## Exercise aim
Return the data that follows, keeping every word and mark unchanged.
─── Record set
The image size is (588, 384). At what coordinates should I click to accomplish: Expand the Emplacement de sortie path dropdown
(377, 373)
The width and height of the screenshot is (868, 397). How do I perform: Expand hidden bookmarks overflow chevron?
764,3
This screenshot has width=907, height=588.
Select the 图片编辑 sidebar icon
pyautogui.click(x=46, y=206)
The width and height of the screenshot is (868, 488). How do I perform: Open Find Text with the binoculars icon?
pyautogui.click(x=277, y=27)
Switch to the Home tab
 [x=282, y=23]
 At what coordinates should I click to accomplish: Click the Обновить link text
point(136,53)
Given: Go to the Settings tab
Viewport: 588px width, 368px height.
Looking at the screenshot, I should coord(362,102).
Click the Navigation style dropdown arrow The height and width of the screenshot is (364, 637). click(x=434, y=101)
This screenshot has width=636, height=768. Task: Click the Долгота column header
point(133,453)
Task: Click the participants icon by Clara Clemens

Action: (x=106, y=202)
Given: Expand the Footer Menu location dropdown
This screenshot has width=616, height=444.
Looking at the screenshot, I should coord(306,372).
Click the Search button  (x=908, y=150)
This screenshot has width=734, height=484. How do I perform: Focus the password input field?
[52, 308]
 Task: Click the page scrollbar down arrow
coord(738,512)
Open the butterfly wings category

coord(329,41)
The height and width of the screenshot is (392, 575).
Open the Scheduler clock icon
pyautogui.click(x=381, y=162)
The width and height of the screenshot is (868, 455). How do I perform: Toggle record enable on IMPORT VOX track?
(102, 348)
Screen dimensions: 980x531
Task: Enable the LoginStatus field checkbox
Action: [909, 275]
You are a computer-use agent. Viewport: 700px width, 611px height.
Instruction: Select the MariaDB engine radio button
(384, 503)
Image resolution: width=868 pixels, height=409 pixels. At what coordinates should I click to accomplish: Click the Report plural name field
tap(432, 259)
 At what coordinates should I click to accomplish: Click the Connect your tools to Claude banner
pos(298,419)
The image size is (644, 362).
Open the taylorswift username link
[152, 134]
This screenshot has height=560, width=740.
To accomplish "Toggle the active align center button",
──────
## Task solution
The image size is (588, 384). At what coordinates should I click to accomplish: Expand the Emplacement de sortie path dropdown
(377, 373)
The width and height of the screenshot is (868, 397). How do I perform: Expand hidden bookmarks overflow chevron?
764,3
This screenshot has width=907, height=588.
Select the 图片编辑 sidebar icon
pyautogui.click(x=46, y=206)
The width and height of the screenshot is (868, 488). How do I perform: Open Find Text with the binoculars icon?
pyautogui.click(x=277, y=27)
Switch to the Home tab
 [x=282, y=23]
 At what coordinates should I click to accomplish: Click the Обновить link text
point(136,53)
Given: Go to the Settings tab
Viewport: 588px width, 368px height.
Looking at the screenshot, I should coord(362,102).
Click the Navigation style dropdown arrow The height and width of the screenshot is (364, 637). click(x=434, y=101)
This screenshot has width=636, height=768. Task: Click the Долгота column header
point(133,453)
Task: Click the participants icon by Clara Clemens

Action: (x=106, y=202)
Given: Expand the Footer Menu location dropdown
This screenshot has width=616, height=444.
Looking at the screenshot, I should coord(306,372).
Click the Search button  (x=908, y=150)
This screenshot has width=734, height=484. How do I perform: Focus the password input field?
[52, 308]
 Task: Click the page scrollbar down arrow
coord(738,512)
Open the butterfly wings category

coord(329,41)
The height and width of the screenshot is (392, 575).
Open the Scheduler clock icon
pyautogui.click(x=381, y=162)
The width and height of the screenshot is (868, 455). How do I perform: Toggle record enable on IMPORT VOX track?
(102, 348)
Screen dimensions: 980x531
Task: Enable the LoginStatus field checkbox
Action: [909, 275]
You are a computer-use agent. Viewport: 700px width, 611px height.
Instruction: Select the MariaDB engine radio button
(384, 503)
Image resolution: width=868 pixels, height=409 pixels. At what coordinates should I click to accomplish: Click the Report plural name field
tap(432, 259)
 At what coordinates should I click to accomplish: Click the Connect your tools to Claude banner
pos(298,419)
The image size is (644, 362).
Open the taylorswift username link
[152, 134]
This screenshot has height=560, width=740.
To accomplish "Toggle the active align center button",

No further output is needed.